Hello! I think that this PCI SMC could be already marked as deprecated
as Linux can use "native" drivers to access PCIe config space, without
need to use any kind of RPC mechanism, like ARM SMC.
Note that for example kernel driver phy-mvebu-a3700-comphy.c was
converted from ARM SMC API to true "native" linux driver which touch
hardware directly (and does not use RPC API). And this is the right
direction, stop using RPC APIs in kernel and configure hardware
directly without need to depends on firmware, SMC or any other SW which
is running on CPU. Depending on the firmware or its functionality which
access same HW as kernel itself, is always nightmare. x86 developers
have enough experience with BIOS and its poor implementations and there
was for a long time direction to not use x86 BIOS and rather communicate
with hardware directly.

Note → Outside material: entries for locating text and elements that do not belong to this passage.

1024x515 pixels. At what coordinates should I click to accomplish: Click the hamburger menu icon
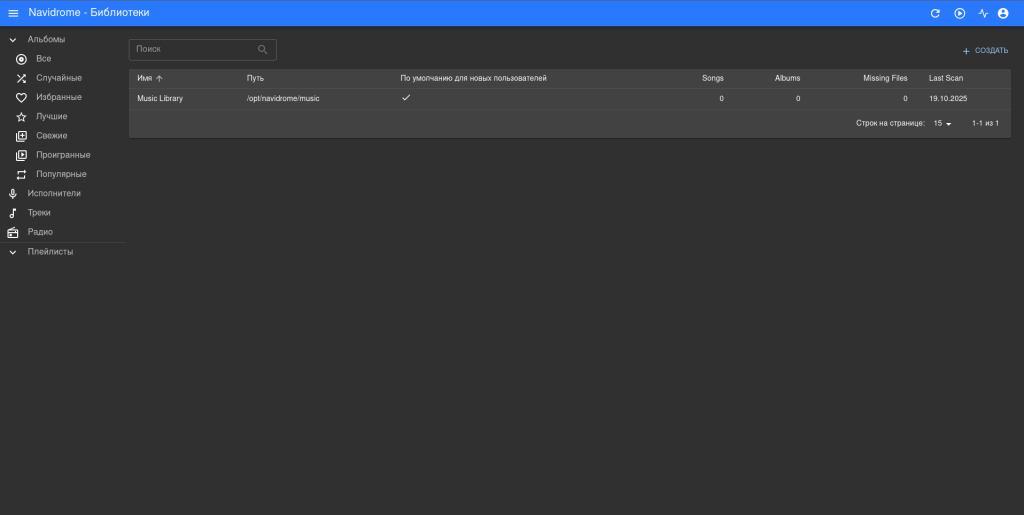[13, 13]
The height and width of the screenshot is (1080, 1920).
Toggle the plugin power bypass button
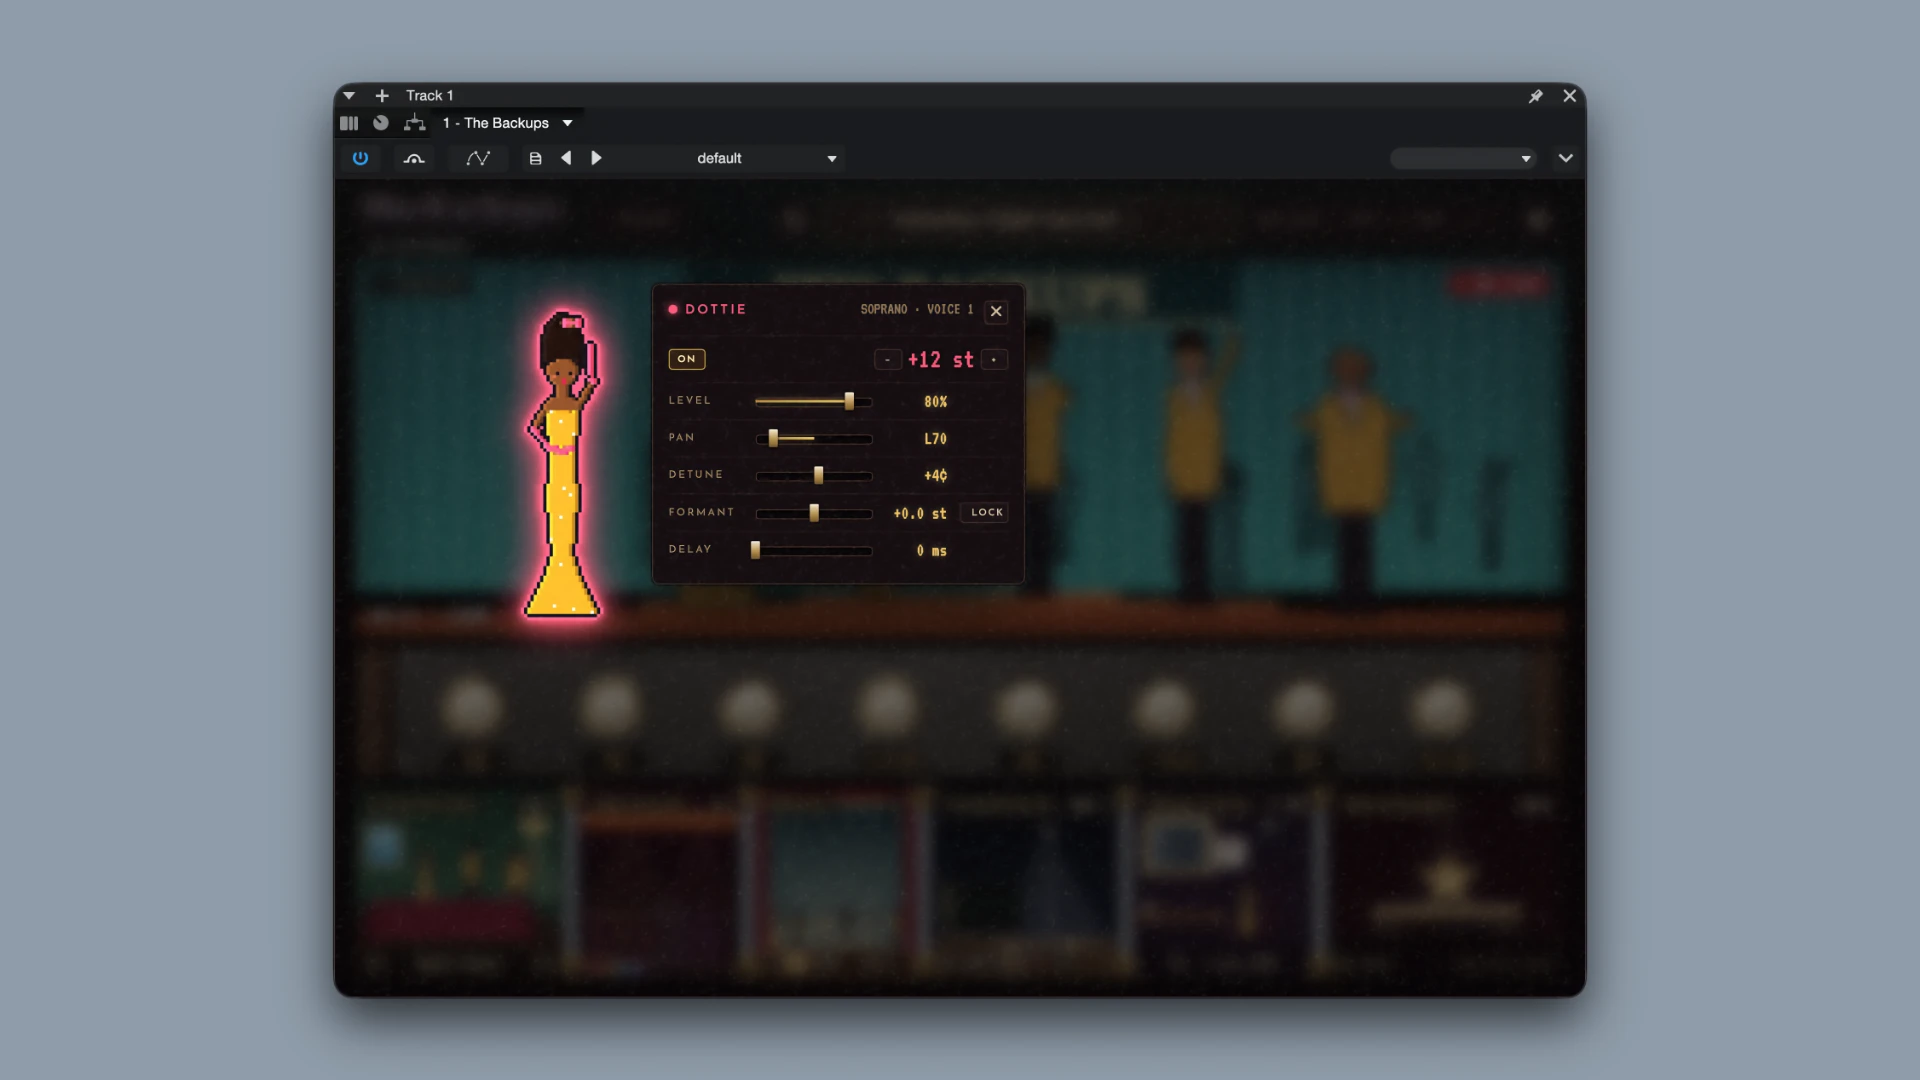click(360, 158)
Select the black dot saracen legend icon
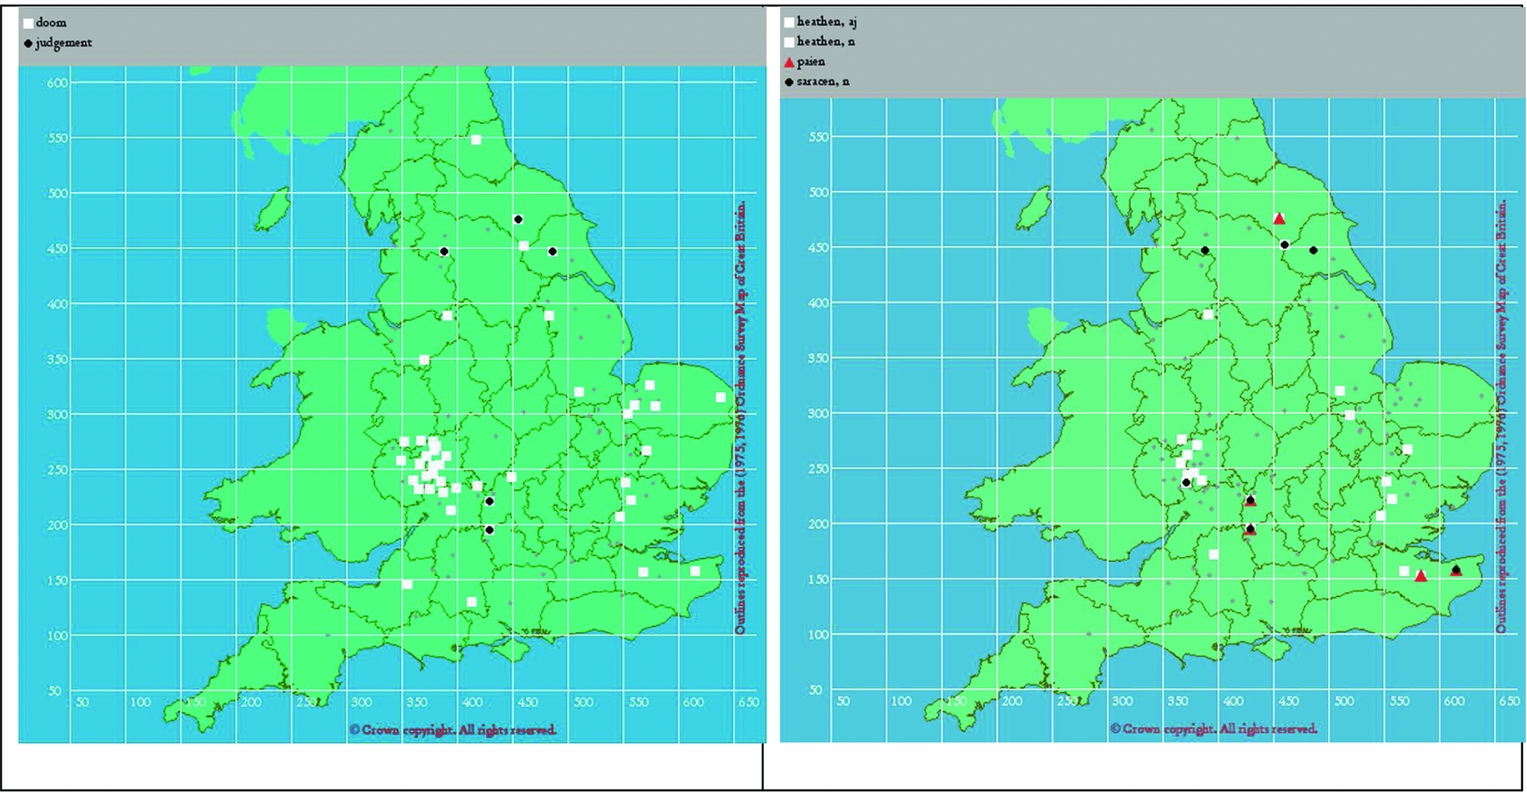Image resolution: width=1527 pixels, height=797 pixels. pos(789,82)
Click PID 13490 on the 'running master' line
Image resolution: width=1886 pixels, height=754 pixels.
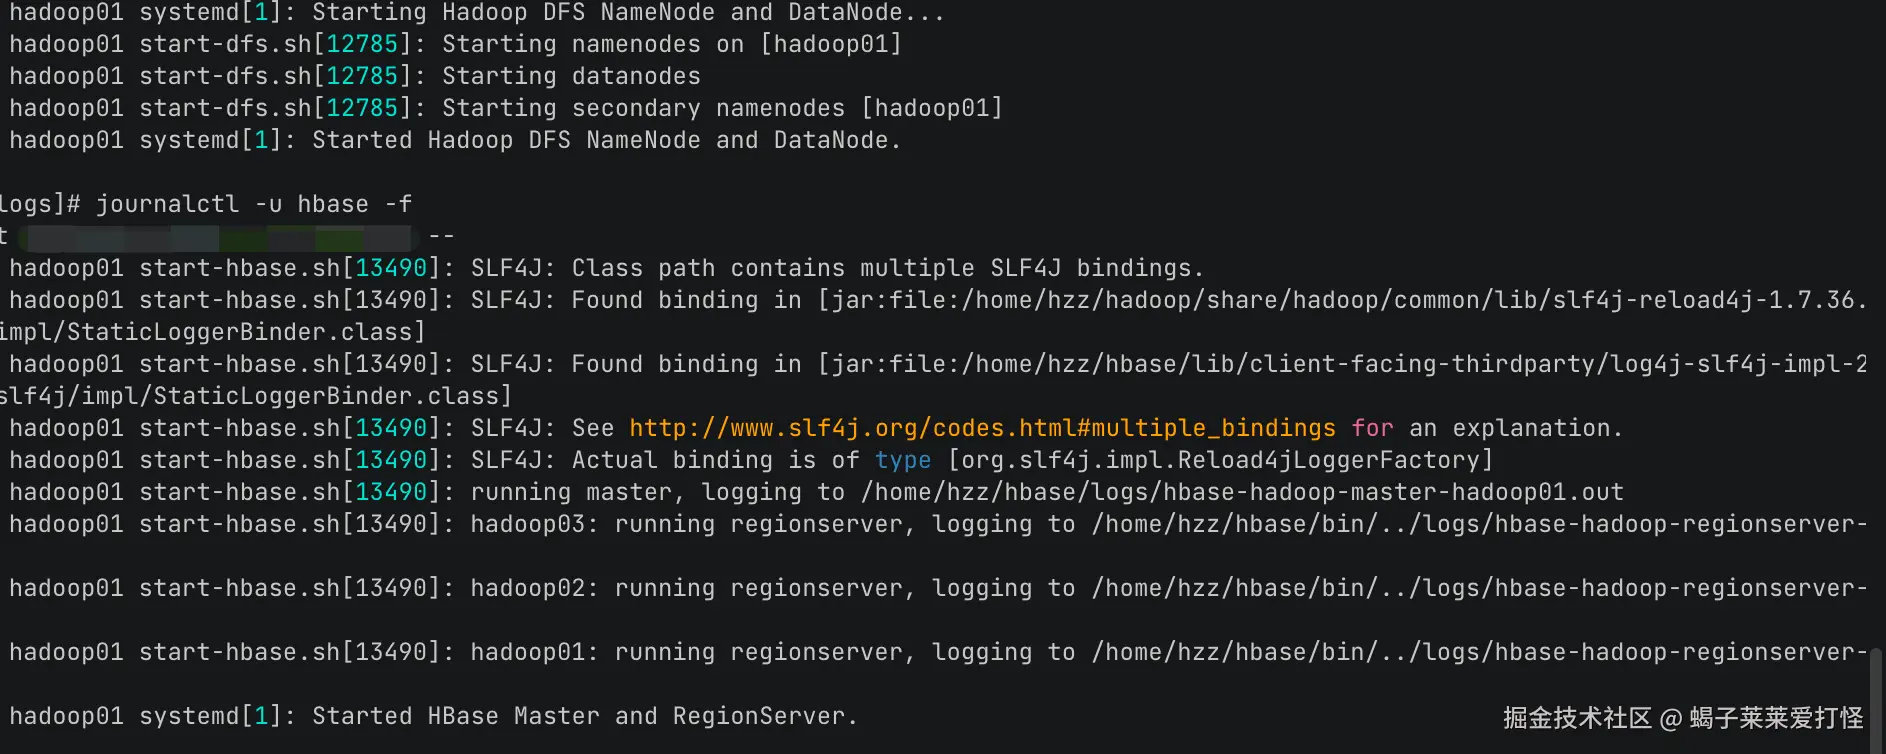(391, 492)
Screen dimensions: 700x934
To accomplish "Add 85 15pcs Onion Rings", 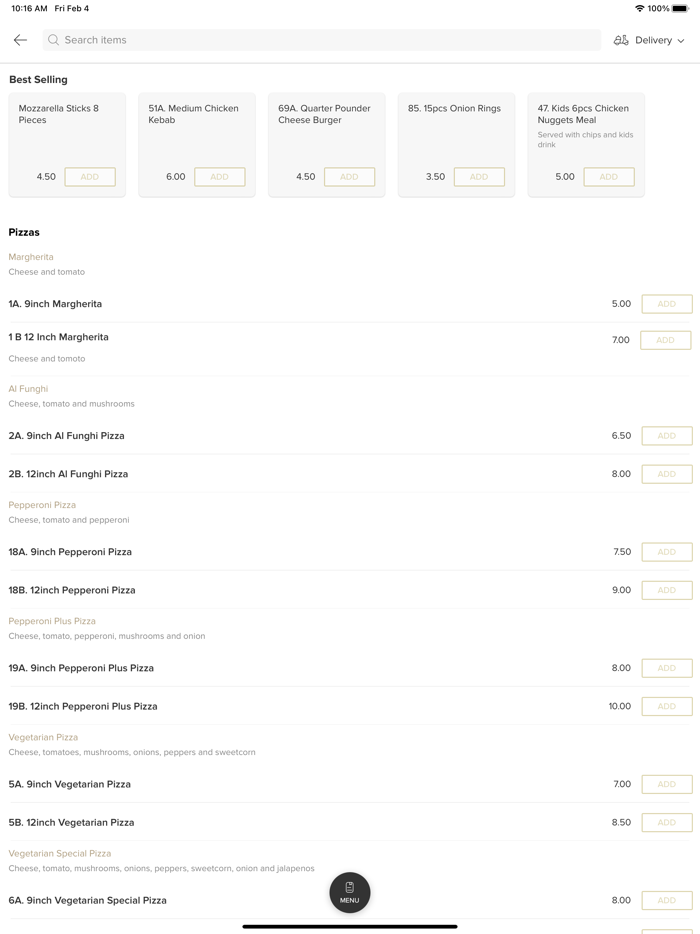I will (479, 177).
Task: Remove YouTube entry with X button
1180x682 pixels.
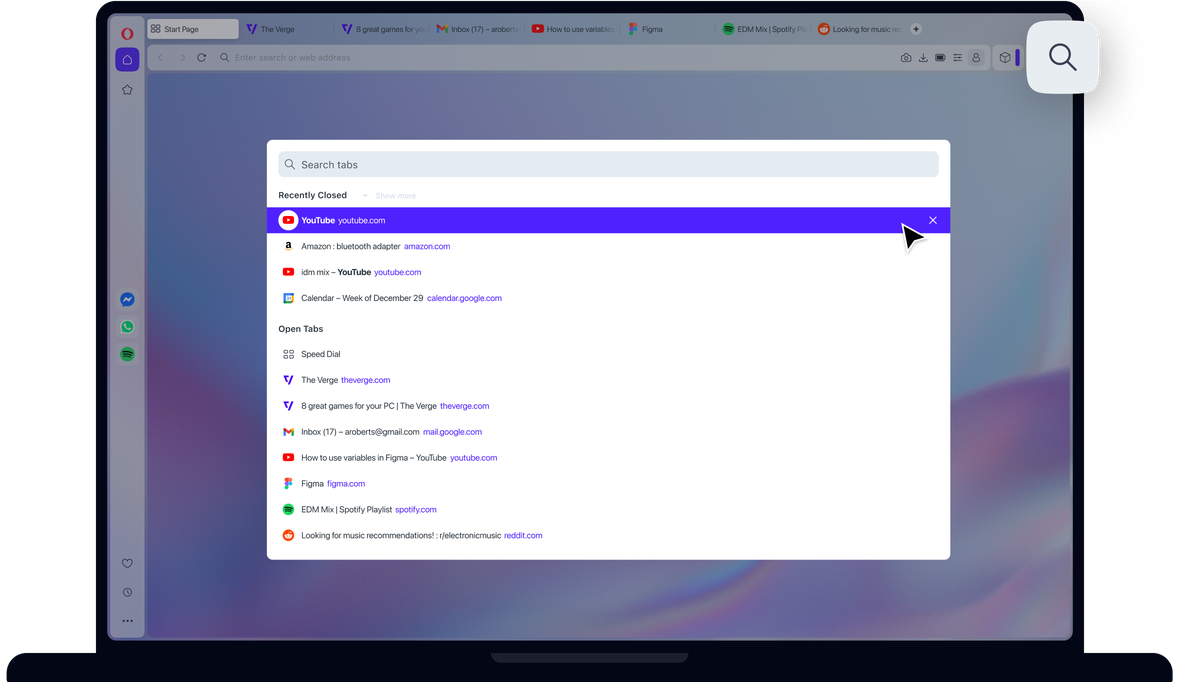Action: click(933, 221)
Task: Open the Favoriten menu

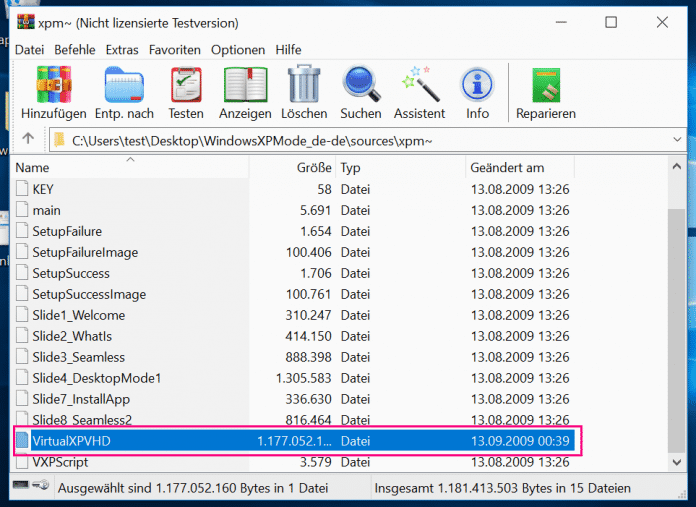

And if PCIe hardware is broken? Well, PCIe
controller drivers should be extended to handle or workaround it. I have
already sent lot of patches for Marvell PCIe controllers to workaround
HW design issues, so similarly it should be done for other (known
broken) vendor HW.
So in my opinion, instead of PCI SMC, kernel PCIe controller drivers
should be fixed to correctly access PCIe config space and completely
deprecate/remove this PCI SMC from kernel. And if PCI SMC has not landed
in kernel yet, even better, because deprecation step can be skipped.